◆ Exercise objective: Could you write out the records exactly as they are given?

◆ Available data:
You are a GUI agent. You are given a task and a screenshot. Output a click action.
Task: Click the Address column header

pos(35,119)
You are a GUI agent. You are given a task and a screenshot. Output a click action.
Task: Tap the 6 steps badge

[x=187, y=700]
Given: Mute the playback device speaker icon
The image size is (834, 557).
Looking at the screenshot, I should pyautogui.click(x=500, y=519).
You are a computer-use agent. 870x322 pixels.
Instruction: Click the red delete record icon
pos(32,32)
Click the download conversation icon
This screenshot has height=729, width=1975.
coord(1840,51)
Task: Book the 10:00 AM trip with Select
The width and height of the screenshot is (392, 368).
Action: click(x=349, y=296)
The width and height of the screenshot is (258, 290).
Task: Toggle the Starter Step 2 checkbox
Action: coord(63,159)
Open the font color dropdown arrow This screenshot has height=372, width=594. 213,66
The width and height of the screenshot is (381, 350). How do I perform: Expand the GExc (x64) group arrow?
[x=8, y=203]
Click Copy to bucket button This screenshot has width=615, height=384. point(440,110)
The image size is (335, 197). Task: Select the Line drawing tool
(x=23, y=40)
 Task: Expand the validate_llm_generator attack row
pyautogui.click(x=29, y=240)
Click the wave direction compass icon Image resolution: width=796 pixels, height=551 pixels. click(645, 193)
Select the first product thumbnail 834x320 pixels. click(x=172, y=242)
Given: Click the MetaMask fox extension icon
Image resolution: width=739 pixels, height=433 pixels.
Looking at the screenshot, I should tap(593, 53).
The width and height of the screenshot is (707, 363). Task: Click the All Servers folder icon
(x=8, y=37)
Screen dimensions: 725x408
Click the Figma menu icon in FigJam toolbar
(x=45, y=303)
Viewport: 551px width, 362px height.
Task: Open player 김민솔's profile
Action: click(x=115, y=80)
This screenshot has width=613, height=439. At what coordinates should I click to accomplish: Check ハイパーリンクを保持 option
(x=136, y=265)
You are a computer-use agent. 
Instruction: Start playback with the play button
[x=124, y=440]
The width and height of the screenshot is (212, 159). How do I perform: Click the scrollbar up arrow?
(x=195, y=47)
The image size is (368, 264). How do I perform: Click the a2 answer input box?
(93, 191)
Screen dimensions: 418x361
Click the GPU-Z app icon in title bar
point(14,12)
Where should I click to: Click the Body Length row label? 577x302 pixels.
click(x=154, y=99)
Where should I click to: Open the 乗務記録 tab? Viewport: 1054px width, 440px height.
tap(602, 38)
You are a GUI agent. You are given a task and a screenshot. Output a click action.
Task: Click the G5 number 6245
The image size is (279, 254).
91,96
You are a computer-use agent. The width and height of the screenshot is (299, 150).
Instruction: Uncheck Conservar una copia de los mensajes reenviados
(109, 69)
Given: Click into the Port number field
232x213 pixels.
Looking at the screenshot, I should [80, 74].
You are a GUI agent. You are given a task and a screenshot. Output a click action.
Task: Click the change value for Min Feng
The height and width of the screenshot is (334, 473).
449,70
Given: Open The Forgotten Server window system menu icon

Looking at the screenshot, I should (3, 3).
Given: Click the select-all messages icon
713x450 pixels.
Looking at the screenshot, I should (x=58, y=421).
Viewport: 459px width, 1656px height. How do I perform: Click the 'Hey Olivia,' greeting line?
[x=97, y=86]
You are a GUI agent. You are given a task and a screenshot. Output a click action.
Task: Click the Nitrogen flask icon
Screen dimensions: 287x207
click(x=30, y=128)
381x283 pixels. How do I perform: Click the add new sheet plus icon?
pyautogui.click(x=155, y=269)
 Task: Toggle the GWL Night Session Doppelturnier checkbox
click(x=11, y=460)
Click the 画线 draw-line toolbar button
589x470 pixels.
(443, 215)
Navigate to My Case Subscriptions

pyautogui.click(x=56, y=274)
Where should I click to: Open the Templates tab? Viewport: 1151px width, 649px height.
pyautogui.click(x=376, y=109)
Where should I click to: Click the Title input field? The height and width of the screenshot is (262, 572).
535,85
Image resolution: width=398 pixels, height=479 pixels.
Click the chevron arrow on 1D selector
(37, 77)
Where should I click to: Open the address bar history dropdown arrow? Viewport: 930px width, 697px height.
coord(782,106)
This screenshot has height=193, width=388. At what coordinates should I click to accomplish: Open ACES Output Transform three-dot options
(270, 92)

◆ Expected answer:
You are a GUI agent. You are given a task and a screenshot. Output a click action.
Task: Click the Address column header

pos(35,119)
You are a GUI agent. You are given a task and a screenshot. Output a click action.
Task: Tap the 6 steps badge

[x=187, y=700]
Given: Mute the playback device speaker icon
The image size is (834, 557).
Looking at the screenshot, I should pyautogui.click(x=500, y=519).
You are a computer-use agent. 870x322 pixels.
Instruction: Click the red delete record icon
pos(32,32)
Click the download conversation icon
This screenshot has height=729, width=1975.
coord(1840,51)
Task: Book the 10:00 AM trip with Select
The width and height of the screenshot is (392, 368).
Action: click(x=349, y=296)
The width and height of the screenshot is (258, 290).
Task: Toggle the Starter Step 2 checkbox
Action: coord(63,159)
Open the font color dropdown arrow This screenshot has height=372, width=594. 213,66
The width and height of the screenshot is (381, 350). How do I perform: Expand the GExc (x64) group arrow?
[x=8, y=203]
Click Copy to bucket button This screenshot has width=615, height=384. point(440,110)
The image size is (335, 197). Task: Select the Line drawing tool
(x=23, y=40)
 Task: Expand the validate_llm_generator attack row
pyautogui.click(x=29, y=240)
Click the wave direction compass icon Image resolution: width=796 pixels, height=551 pixels. click(645, 193)
Select the first product thumbnail 834x320 pixels. click(x=172, y=242)
Given: Click the MetaMask fox extension icon
Image resolution: width=739 pixels, height=433 pixels.
Looking at the screenshot, I should tap(593, 53).
The width and height of the screenshot is (707, 363). Task: Click the All Servers folder icon
(x=8, y=37)
Screen dimensions: 725x408
Click the Figma menu icon in FigJam toolbar
(x=45, y=303)
Viewport: 551px width, 362px height.
Task: Open player 김민솔's profile
Action: click(x=115, y=80)
This screenshot has width=613, height=439. At what coordinates should I click to accomplish: Check ハイパーリンクを保持 option
(x=136, y=265)
You are a computer-use agent. 
Instruction: Start playback with the play button
[x=124, y=440]
The width and height of the screenshot is (212, 159). How do I perform: Click the scrollbar up arrow?
(x=195, y=47)
The image size is (368, 264). How do I perform: Click the a2 answer input box?
(93, 191)
Screen dimensions: 418x361
Click the GPU-Z app icon in title bar
point(14,12)
Where should I click to: Click the Body Length row label? 577x302 pixels.
click(x=154, y=99)
Where should I click to: Open the 乗務記録 tab? Viewport: 1054px width, 440px height.
tap(602, 38)
You are a GUI agent. You are given a task and a screenshot. Output a click action.
Task: Click the G5 number 6245
The image size is (279, 254).
91,96
You are a computer-use agent. The width and height of the screenshot is (299, 150).
Instruction: Uncheck Conservar una copia de los mensajes reenviados
(109, 69)
Given: Click into the Port number field
232x213 pixels.
Looking at the screenshot, I should [80, 74].
You are a GUI agent. You are given a task and a screenshot. Output a click action.
Task: Click the change value for Min Feng
The height and width of the screenshot is (334, 473).
449,70
Given: Open The Forgotten Server window system menu icon

Looking at the screenshot, I should (3, 3).
Given: Click the select-all messages icon
713x450 pixels.
Looking at the screenshot, I should (x=58, y=421).
Viewport: 459px width, 1656px height. How do I perform: Click the 'Hey Olivia,' greeting line?
[x=97, y=86]
You are a GUI agent. You are given a task and a screenshot. Output a click action.
Task: Click the Nitrogen flask icon
Screen dimensions: 287x207
click(x=30, y=128)
381x283 pixels. How do I perform: Click the add new sheet plus icon?
pyautogui.click(x=155, y=269)
 Task: Toggle the GWL Night Session Doppelturnier checkbox
click(x=11, y=460)
Click the 画线 draw-line toolbar button
589x470 pixels.
(443, 215)
Navigate to My Case Subscriptions

pyautogui.click(x=56, y=274)
Where should I click to: Open the Templates tab? Viewport: 1151px width, 649px height.
pyautogui.click(x=376, y=109)
Where should I click to: Click the Title input field? The height and width of the screenshot is (262, 572).
535,85
Image resolution: width=398 pixels, height=479 pixels.
Click the chevron arrow on 1D selector
(37, 77)
Where should I click to: Open the address bar history dropdown arrow? Viewport: 930px width, 697px height.
coord(782,106)
This screenshot has height=193, width=388. At what coordinates should I click to accomplish: Open ACES Output Transform three-dot options
(270, 92)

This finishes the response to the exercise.